Document section -
--- begin ---

On Thu, Aug 01, 2019 at 06:53:32PM -0700, Henry Burns wrote:
> In zs_destroy_pool() we call flush_work(&pool->free_work). However, we
> have no guarantee that migration isn't happening in the background
> at that time.
> 
> Since migration can't directly free pages, it relies on free_work
> being scheduled to free the pages.  But there's nothing preventing an
> in-progress migrate from queuing the work *after*
> zs_unregister_migration() has called flush_work().  Which would mean
> pages still pointing at the inode when we free it.

We already unregister shrinker so there is no upcoming async free call
via shrinker so the only concern is zs_compact API direct call from
the user. Is that what what you desribe from the description?

If so, can't we add a flag to indicate destroy of the pool and
global counter to indicate how many of zs_compact was nested?

So, zs_unregister_migration in zs_destroy_pool can set the flag to
prevent upcoming zs_compact call and wait until the global counter
will be zero. Once it's done, finally flush the work.

My point is it's not a per-class granuarity but global.

Thanks.

> 
> Since we know at destroy time all objects should be free, no new
> migrations can come in (since zs_page_isolate() fails for fully-free
> zspages).  This means it is sufficient to track a "# isolated zspages"
> count by class, and have the destroy logic ensure all such pages have
> drained before proceeding.  Keeping that state under the class
> spinlock keeps the logic straightforward.
> 
> Signed-off-by: Henry Burns <henryburns@google.com>
> ---
>  mm/zsmalloc.c | 68 ++++++++++++++++++++++++++++++++++++++++++++++++---
>  1 file changed, 65 insertions(+), 3 deletions(-)

--- end ---

Material provided -
--- begin ---

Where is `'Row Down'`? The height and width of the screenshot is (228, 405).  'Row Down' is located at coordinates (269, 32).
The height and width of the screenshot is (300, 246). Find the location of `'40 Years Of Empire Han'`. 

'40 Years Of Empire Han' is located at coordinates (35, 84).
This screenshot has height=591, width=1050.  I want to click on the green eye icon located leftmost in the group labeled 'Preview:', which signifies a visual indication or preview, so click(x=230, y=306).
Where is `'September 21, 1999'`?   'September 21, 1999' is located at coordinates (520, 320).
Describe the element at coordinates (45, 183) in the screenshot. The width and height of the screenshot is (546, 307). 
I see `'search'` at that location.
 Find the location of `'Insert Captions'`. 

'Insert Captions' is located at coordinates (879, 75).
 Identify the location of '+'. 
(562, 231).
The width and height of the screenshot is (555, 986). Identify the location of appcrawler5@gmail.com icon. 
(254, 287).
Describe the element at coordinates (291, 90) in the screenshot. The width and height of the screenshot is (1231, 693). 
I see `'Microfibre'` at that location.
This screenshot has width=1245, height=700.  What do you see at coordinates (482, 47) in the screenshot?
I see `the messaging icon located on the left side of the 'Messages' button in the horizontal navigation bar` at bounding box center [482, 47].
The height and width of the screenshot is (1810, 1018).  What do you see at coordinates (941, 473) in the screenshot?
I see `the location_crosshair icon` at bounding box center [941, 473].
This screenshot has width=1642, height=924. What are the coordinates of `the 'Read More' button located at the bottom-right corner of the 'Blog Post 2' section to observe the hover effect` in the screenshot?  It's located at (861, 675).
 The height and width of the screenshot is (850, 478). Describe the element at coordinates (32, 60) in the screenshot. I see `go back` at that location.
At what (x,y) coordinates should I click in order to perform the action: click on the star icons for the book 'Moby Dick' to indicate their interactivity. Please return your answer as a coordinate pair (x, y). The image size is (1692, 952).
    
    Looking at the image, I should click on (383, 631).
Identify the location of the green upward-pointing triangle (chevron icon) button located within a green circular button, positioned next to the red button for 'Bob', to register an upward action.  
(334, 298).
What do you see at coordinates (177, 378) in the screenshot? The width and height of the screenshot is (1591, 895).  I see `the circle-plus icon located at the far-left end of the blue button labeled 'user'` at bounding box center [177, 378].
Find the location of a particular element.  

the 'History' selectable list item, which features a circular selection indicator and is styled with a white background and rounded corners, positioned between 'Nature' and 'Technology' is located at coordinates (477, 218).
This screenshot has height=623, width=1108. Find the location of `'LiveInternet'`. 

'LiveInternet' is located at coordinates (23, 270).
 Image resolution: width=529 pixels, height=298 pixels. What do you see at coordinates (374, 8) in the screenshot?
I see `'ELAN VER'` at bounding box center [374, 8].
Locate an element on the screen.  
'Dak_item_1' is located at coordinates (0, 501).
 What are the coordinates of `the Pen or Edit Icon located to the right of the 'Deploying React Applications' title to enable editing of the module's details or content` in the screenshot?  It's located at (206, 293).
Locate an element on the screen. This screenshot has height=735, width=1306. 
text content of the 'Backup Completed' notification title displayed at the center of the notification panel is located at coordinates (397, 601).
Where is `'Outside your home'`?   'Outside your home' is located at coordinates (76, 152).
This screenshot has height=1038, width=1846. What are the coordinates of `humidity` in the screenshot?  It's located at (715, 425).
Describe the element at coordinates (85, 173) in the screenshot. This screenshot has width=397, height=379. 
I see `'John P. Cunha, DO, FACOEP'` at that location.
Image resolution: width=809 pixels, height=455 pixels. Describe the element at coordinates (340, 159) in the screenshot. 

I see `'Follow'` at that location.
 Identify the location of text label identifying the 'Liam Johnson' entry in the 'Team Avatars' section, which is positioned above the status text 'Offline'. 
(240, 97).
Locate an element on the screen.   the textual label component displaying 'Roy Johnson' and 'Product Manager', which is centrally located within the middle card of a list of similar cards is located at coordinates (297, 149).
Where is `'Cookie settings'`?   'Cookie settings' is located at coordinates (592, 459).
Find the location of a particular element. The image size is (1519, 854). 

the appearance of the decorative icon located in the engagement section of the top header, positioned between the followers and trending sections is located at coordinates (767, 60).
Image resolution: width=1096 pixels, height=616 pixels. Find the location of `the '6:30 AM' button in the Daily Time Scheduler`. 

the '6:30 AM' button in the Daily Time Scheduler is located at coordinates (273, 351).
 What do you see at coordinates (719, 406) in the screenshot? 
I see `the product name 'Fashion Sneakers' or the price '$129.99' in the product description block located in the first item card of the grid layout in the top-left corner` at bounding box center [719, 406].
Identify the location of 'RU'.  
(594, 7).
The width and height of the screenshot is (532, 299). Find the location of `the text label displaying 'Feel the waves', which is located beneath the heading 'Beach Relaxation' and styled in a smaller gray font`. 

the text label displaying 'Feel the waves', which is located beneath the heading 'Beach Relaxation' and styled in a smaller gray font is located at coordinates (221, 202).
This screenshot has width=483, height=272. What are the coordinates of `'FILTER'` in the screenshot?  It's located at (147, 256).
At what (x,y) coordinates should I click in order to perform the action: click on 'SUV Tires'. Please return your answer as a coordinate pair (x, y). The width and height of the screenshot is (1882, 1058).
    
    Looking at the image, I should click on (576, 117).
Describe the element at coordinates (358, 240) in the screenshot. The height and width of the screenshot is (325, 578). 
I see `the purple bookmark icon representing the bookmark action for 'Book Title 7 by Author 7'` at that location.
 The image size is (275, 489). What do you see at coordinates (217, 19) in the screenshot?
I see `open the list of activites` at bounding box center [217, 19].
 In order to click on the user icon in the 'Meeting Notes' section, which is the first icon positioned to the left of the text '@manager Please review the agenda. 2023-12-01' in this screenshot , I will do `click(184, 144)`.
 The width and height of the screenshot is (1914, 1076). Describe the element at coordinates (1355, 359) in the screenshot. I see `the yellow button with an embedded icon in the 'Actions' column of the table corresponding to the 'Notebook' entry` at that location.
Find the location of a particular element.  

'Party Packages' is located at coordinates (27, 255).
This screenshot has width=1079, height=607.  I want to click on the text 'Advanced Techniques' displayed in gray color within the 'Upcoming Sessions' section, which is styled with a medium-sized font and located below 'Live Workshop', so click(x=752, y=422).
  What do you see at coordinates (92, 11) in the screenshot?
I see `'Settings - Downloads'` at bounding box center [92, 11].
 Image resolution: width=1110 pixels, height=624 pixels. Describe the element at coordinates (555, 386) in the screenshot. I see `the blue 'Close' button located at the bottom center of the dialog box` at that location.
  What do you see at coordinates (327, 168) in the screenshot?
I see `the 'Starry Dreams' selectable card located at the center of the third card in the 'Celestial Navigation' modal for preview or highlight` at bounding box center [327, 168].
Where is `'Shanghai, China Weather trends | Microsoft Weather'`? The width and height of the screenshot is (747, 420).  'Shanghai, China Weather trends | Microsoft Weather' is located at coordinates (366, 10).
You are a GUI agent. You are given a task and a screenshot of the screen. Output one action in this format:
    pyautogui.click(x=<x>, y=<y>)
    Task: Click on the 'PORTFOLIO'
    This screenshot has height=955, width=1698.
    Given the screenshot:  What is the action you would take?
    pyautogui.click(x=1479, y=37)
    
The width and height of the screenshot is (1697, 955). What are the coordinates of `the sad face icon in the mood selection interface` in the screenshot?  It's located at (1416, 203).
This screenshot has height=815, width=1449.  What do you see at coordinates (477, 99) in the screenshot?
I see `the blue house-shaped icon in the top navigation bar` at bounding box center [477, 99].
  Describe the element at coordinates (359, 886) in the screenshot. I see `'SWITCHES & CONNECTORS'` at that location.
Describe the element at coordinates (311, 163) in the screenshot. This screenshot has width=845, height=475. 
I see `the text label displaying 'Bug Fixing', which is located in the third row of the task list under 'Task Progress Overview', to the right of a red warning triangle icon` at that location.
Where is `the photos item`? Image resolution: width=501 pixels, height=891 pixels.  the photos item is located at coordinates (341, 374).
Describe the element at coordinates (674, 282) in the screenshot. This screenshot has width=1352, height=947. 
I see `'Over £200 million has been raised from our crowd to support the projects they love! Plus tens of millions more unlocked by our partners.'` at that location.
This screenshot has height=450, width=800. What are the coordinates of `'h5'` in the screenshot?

--- end ---

To be done -
(A) Please repeat the listing's lines from the one containing "Identify the location of 'RU'." through the one containing "This screenshot has width=483, height=272.", inclusive.
(B) Pick up the reply about freeing zsmalloc pool pages during migration and continue it after its last line.

Answers in order -
(A)
Identify the location of 'RU'.  
(594, 7).
The width and height of the screenshot is (532, 299). Find the location of `the text label displaying 'Feel the waves', which is located beneath the heading 'Beach Relaxation' and styled in a smaller gray font`. 

the text label displaying 'Feel the waves', which is located beneath the heading 'Beach Relaxation' and styled in a smaller gray font is located at coordinates (221, 202).
This screenshot has width=483, height=272. What are the coordinates of `'FILTER'` in the screenshot?  It's located at (147, 256).

(B)
> 
> diff --git a/mm/zsmalloc.c b/mm/zsmalloc.c
> index efa660a87787..1f16ed4d6a13 100644
> --- a/mm/zsmalloc.c
> +++ b/mm/zsmalloc.c
> @@ -53,6 +53,7 @@
>  #include <linux/zpool.h>
>  #include <linux/mount.h>
>  #include <linux/migrate.h>
> +#include <linux/wait.h>
>  #include <linux/pagemap.h>
>  #include <linux/fs.h>
>  
> @@ -206,6 +207,10 @@ struct size_class {
>  	int objs_per_zspage;
>  	/* Number of PAGE_SIZE sized pages to combine to form a 'zspage' */
>  	int pages_per_zspage;
> +#ifdef CONFIG_COMPACTION
> +	/* Number of zspages currently isolated by compaction */
> +	int isolated;
> +#endif
>  
>  	unsigned int index;
>  	struct zs_size_stat stats;
> @@ -267,6 +272,8 @@ struct zs_pool {
>  #ifdef CONFIG_COMPACTION
>  	struct inode *inode;
>  	struct work_struct free_work;
> +	/* A workqueue for when migration races with async_free_zspage() */
> +	struct wait_queue_head migration_wait;
>  #endif
>  };
>  
> @@ -1917,6 +1924,21 @@ static void putback_zspage_deferred(struct zs_pool *pool,
>  
>  }
>  
> +static inline void zs_class_dec_isolated(struct zs_pool *pool,
> +					 struct size_class *class)
> +{
> +	assert_spin_locked(&class->lock);
> +	VM_BUG_ON(class->isolated <= 0);
> +	class->isolated--;
> +	/*
> +	 * There's no possibility of racing, since wait_for_isolated_drain()
> +	 * checks the isolated count under &class->lock after enqueuing
> +	 * on migration_wait.
> +	 */
> +	if (class->isolated == 0 && waitqueue_active(&pool->migration_wait))
> +		wake_up_all(&pool->migration_wait);
> +}
> +
>  static void replace_sub_page(struct size_class *class, struct zspage *zspage,
>  				struct page *newpage, struct page *oldpage)
>  {
> @@ -1986,6 +2008,7 @@ static bool zs_page_isolate(struct page *page, isolate_mode_t mode)
>  	 */
>  	if (!list_empty(&zspage->list) && !is_zspage_isolated(zspage)) {
>  		get_zspage_mapping(zspage, &class_idx, &fullness);
> +		class->isolated++;
>  		remove_zspage(class, zspage, fullness);
>  	}
>  
> @@ -2085,8 +2108,14 @@ static int zs_page_migrate(struct address_space *mapping, struct page *newpage,
>  	 * Page migration is done so let's putback isolated zspage to
>  	 * the list if @page is final isolated subpage in the zspage.
>  	 */
> -	if (!is_zspage_isolated(zspage))
> +	if (!is_zspage_isolated(zspage)) {
> +		/*
> +		 * We still hold the class lock while all of this is happening,
> +		 * so we cannot race with zs_destroy_pool()
> +		 */
>  		putback_zspage_deferred(pool, class, zspage);
> +		zs_class_dec_isolated(pool, class);
> +	}
>  
>  	reset_page(page);
>  	put_page(page);
> @@ -2131,9 +2160,11 @@ static void zs_page_putback(struct page *page)
>  
>  	spin_lock(&class->lock);
>  	dec_zspage_isolation(zspage);
> -	if (!is_zspage_isolated(zspage))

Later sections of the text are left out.